Further, in the matter of State of Arunachal Pradesh vs Ramchandra Rabidas Alias Ratan Rabidas and another : (2019) 10 SCC 75 , it has been held by the Supreme Court at paragraph 15 as under:- “15. This Court has time and again emphasised on the need to strictly punish offenders responsible for causing motor vehicle accidents. With rapidly increasing motorisation, India is facing an increasing burden of road traffic injuries and fatalities. The financial loss, emotional and social trauma caused to a family on losing a bread winner, or any other member of the family, or incapacitation of the victim cannot be quantified.” 13. Having considered the facts and circumstances of the case and further considered the principles laid down by the Hon’ble Supreme Court in the above referred matters as to sentencing policy and further taking into consideration that one man has lost his life due to rash and negligent driving of motorcycle by the applicant/accused without driving license and insurance, it would not be appropriate for this Court to reduce the sentence already undergone by him.
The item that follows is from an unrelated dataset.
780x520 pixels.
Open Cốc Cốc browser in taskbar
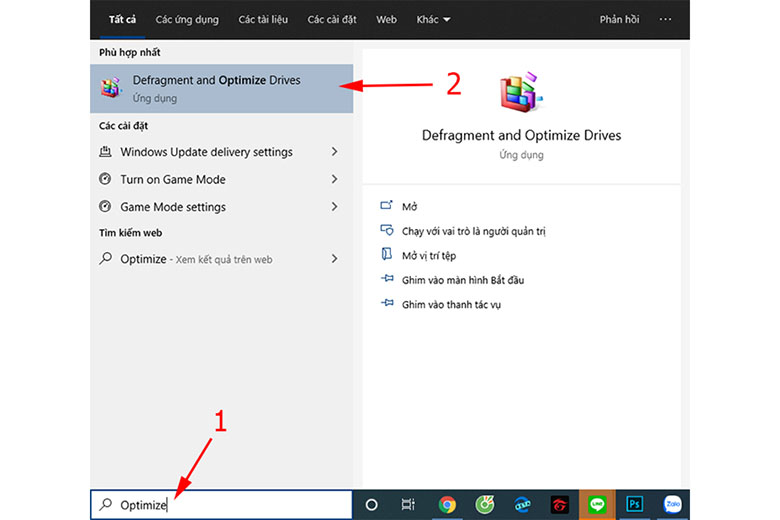[x=485, y=505]
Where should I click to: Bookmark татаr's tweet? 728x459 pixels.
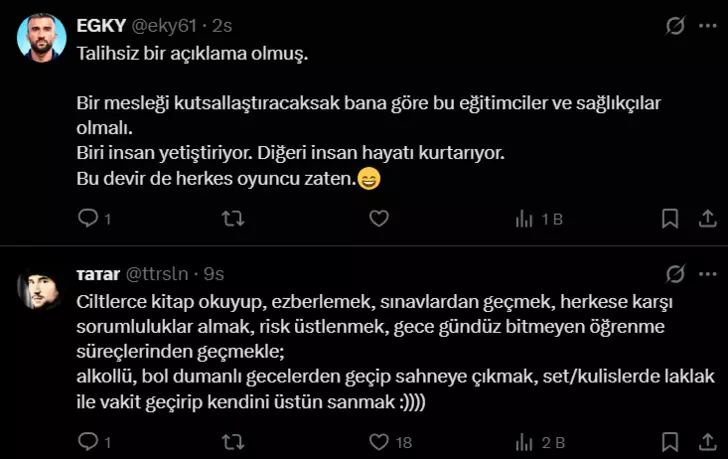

Thus, the argument advanced by the applicant to the effect that the applicant be sentenced to the period already undergone by him is hereby rejected. In that view of the matter, I am of the considered opinion that the finding recorded by the Trial Court as well as Appellate Court, is a finding of fact based on the evidence available on record, it is neither perverse nor contrary to the record, I hereby affirm the conviction and sentence of the applicant. 14. Consequently, the revision is dismissed. The applicant is reported to be on bail and he shall surrender before the concerned trial Court for serving remaining jail sentence.